+++ TEXTE EXTRAIT
29 septembre 2022 | tiré de mediapart.fr
https://www.mediapart.fr/journal/economie/290922/au-royaume-uni-la-livre-sterling-dans-la-tempete-monetaire
Le ton était volontairement grave. Lors d’une réunion à Bruxelles, début septembre, la directrice générale du Fonds monétaire international (FMI), Kristalina Georgieva, se montra très sombre. « Il y a de grandes incertitudes sur la façon dont l’économie va se reconfigurer alors que les plaques tectoniques se déplacent », prévenait-elle. Avant d’ajouter : « Cela va être douloureux. »
Même si les analyses manquent encore pour documenter précisément ce qui se passe, chacune et chacun pressent qu’on assiste à un basculement, voire à des basculements du monde. Après avoir essuyé une succession de crises depuis 2008, l’économie mondiale est confrontée à une crise multiple, polymorphe, marquée par le retour de l’inflation, un choc énergétique sans précédent, une démondialisation des échanges et des productions, et le retour de la guerre sur le continent européen.
++++++
- _CONSIGNES_:
• 1. D'après le texte extrait, qui est la directrice générale du Fonds monétaire international ?
• 2. Dans le listing, remplace « Switch » par « Move » sur le passage allant de la ligne qui contient « Select all companies » jusqu'à celle qui contient « I will 187,77. », ces deux lignes comprises. Ne redonne que ce passage, sans rien y changer d'autre.
+++ LISTING EXTRAIT
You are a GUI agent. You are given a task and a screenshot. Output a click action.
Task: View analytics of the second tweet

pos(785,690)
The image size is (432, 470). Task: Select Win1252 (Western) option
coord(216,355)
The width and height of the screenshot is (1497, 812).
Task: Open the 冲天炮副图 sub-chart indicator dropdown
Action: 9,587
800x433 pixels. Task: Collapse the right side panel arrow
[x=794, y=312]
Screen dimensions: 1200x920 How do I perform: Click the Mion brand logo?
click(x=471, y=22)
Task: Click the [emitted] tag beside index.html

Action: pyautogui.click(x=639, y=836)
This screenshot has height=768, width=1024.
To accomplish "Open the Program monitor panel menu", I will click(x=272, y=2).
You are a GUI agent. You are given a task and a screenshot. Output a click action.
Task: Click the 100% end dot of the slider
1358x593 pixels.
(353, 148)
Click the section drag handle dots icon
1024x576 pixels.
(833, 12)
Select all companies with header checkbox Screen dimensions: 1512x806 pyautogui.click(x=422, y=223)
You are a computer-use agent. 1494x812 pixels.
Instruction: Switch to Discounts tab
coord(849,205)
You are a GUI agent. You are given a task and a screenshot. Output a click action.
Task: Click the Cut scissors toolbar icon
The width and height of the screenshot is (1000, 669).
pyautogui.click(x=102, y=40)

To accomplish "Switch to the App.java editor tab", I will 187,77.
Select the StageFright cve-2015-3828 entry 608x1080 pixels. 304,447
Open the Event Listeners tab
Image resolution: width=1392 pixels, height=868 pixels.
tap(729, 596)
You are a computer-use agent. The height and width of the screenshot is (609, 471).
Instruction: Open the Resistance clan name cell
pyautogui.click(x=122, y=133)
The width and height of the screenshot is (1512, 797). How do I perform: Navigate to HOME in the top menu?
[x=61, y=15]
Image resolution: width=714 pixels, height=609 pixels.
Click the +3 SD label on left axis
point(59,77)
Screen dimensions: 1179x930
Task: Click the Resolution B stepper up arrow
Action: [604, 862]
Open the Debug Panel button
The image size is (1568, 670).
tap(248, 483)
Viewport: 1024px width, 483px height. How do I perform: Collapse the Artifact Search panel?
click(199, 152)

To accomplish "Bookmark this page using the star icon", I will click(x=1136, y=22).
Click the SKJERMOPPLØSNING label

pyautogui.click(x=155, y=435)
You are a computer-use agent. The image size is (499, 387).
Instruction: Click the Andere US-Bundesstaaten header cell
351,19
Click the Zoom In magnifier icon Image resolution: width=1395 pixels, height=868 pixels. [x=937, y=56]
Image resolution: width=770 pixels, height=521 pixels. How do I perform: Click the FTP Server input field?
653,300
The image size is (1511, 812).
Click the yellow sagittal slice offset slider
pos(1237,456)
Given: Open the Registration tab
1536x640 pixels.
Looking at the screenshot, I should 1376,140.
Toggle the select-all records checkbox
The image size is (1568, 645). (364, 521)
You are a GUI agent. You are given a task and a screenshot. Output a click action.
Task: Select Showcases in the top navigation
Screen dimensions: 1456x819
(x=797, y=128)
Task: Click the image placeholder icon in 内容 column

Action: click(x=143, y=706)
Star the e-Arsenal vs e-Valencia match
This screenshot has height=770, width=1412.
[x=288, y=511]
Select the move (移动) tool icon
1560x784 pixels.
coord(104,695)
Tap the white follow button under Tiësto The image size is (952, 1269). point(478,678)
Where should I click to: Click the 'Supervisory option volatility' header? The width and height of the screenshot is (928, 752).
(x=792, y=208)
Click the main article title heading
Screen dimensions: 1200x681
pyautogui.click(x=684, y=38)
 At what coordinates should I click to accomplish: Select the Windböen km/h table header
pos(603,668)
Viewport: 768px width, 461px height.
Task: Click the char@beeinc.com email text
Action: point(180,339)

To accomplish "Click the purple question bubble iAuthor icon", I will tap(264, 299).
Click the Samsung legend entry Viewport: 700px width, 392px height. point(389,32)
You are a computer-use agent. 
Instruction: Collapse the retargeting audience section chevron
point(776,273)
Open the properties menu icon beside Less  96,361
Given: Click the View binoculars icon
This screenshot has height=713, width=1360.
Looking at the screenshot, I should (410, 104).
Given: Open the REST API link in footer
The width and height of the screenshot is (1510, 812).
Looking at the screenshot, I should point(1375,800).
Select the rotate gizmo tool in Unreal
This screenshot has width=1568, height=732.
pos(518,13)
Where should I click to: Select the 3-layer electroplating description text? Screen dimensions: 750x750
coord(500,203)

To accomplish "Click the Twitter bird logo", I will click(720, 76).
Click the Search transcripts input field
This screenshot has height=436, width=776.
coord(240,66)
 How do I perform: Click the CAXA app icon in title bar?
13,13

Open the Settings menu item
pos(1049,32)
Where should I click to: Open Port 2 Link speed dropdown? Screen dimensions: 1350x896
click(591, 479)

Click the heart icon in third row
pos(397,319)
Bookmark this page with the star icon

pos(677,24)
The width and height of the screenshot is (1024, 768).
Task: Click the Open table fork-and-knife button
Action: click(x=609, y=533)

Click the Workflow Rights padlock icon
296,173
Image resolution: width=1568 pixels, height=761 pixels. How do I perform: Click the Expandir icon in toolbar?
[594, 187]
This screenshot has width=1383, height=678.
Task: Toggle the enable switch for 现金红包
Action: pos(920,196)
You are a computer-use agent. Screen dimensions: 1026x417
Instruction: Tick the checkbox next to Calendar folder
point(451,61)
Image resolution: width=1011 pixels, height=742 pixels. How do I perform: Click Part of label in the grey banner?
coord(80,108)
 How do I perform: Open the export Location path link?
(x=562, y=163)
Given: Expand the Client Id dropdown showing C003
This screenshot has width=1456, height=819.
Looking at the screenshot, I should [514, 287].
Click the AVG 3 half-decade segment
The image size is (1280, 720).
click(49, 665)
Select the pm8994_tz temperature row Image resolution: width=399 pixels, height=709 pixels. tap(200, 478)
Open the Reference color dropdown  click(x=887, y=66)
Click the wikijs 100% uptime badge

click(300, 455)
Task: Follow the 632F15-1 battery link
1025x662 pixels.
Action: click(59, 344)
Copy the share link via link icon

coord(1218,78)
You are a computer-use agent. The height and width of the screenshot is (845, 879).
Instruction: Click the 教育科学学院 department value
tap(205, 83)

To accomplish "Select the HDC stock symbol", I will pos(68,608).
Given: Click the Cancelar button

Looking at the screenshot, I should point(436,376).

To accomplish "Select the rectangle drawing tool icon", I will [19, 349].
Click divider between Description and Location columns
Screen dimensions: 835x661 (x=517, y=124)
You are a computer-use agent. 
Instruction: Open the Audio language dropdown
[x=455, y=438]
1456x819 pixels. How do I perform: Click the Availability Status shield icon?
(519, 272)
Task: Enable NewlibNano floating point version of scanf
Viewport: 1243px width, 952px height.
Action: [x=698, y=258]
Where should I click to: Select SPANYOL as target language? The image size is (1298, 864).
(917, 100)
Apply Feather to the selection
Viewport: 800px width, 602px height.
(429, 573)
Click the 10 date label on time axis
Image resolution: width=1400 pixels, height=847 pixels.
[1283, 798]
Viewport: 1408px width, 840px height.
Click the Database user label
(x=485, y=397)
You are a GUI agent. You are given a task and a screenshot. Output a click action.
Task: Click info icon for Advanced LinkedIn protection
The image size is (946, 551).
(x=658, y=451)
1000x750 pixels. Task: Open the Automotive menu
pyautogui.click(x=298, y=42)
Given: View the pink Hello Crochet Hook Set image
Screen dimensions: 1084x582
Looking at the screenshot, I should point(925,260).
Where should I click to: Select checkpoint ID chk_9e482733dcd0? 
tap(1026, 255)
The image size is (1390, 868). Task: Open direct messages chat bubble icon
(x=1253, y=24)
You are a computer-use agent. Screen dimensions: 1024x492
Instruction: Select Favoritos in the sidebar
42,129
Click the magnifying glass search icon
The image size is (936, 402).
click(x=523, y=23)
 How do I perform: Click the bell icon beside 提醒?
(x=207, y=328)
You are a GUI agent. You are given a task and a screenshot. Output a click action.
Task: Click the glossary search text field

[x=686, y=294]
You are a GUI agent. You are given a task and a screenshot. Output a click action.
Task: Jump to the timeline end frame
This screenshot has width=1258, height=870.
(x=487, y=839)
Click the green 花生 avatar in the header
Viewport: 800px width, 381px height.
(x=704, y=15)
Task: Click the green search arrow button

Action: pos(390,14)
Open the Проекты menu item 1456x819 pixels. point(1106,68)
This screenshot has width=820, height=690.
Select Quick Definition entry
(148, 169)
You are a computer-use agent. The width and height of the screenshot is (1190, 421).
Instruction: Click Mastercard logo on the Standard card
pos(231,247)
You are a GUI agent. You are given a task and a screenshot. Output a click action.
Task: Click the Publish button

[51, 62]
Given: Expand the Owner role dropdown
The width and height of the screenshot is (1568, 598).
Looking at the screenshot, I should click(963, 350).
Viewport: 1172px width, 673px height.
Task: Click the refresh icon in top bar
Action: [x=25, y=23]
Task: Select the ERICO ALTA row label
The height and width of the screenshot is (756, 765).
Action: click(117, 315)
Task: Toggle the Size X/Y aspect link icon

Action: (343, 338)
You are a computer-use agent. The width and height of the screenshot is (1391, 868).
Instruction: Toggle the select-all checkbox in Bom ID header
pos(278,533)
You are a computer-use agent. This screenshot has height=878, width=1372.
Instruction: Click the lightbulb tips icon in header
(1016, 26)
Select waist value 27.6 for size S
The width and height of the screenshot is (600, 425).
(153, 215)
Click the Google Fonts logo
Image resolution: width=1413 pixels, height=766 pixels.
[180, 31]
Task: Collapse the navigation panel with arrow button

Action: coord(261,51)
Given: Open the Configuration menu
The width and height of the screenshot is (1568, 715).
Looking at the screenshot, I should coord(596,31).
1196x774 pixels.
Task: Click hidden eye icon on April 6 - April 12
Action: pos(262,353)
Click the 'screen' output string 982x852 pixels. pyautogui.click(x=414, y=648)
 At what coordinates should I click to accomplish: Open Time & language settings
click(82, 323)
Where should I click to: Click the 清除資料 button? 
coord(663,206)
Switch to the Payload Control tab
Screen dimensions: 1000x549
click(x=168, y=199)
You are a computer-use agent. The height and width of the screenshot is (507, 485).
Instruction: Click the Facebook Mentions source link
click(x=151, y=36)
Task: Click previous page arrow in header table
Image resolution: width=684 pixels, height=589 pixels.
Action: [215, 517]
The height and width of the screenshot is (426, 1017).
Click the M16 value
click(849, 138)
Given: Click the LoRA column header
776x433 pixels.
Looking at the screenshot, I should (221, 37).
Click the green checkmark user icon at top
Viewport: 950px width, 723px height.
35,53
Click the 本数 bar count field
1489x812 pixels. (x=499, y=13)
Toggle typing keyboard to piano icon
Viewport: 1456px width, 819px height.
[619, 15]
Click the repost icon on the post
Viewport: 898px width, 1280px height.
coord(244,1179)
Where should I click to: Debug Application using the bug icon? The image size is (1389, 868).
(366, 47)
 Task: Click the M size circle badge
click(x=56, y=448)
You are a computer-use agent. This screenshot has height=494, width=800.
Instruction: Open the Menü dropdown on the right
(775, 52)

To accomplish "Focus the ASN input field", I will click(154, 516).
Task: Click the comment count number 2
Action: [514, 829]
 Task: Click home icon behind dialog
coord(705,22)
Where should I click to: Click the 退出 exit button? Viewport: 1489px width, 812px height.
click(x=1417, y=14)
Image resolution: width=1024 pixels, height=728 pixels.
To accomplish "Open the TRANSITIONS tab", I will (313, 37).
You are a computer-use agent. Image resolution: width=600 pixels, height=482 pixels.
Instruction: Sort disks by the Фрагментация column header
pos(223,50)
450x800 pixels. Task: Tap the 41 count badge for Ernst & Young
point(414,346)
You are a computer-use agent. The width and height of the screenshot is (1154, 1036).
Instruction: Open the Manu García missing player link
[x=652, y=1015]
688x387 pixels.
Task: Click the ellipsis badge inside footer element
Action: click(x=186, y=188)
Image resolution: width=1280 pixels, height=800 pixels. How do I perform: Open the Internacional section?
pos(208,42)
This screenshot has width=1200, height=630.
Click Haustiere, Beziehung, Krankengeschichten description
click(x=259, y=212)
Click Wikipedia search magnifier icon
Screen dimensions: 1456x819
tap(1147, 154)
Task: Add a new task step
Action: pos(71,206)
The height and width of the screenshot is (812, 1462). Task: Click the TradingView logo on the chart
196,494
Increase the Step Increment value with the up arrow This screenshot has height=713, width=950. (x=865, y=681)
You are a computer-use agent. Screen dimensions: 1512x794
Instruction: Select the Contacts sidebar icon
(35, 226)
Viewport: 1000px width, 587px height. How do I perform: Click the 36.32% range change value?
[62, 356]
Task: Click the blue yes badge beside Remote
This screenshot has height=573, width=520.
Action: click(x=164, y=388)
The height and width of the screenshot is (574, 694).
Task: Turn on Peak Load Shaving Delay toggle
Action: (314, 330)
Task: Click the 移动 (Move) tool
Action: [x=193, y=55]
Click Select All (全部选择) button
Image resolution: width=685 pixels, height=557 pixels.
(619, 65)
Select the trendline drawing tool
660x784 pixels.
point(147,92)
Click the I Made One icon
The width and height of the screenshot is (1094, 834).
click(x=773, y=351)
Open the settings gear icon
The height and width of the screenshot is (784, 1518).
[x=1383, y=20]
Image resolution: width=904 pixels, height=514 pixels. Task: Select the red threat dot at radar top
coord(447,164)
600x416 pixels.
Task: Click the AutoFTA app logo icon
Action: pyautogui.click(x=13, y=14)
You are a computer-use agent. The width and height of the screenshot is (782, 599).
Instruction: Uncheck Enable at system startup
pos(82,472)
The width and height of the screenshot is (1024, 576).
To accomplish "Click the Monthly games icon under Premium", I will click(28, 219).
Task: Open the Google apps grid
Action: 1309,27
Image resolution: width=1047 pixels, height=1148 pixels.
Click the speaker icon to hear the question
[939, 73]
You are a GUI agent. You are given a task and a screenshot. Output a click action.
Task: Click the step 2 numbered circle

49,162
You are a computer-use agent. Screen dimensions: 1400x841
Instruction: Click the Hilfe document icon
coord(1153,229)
++++++
- _RÉPONSES DÉTAILLÉES_:
• 1. Kristalina Georgieva.

• 2.
Select all companies with header checkbox Screen dimensions: 1512x806 pyautogui.click(x=422, y=223)
You are a computer-use agent. 1494x812 pixels.
Instruction: Move to Discounts tab
coord(849,205)
You are a GUI agent. You are given a task and a screenshot. Output a click action.
Task: Click the Cut scissors toolbar icon
The width and height of the screenshot is (1000, 669).
pyautogui.click(x=102, y=40)

To accomplish "Move to the App.java editor tab", I will 187,77.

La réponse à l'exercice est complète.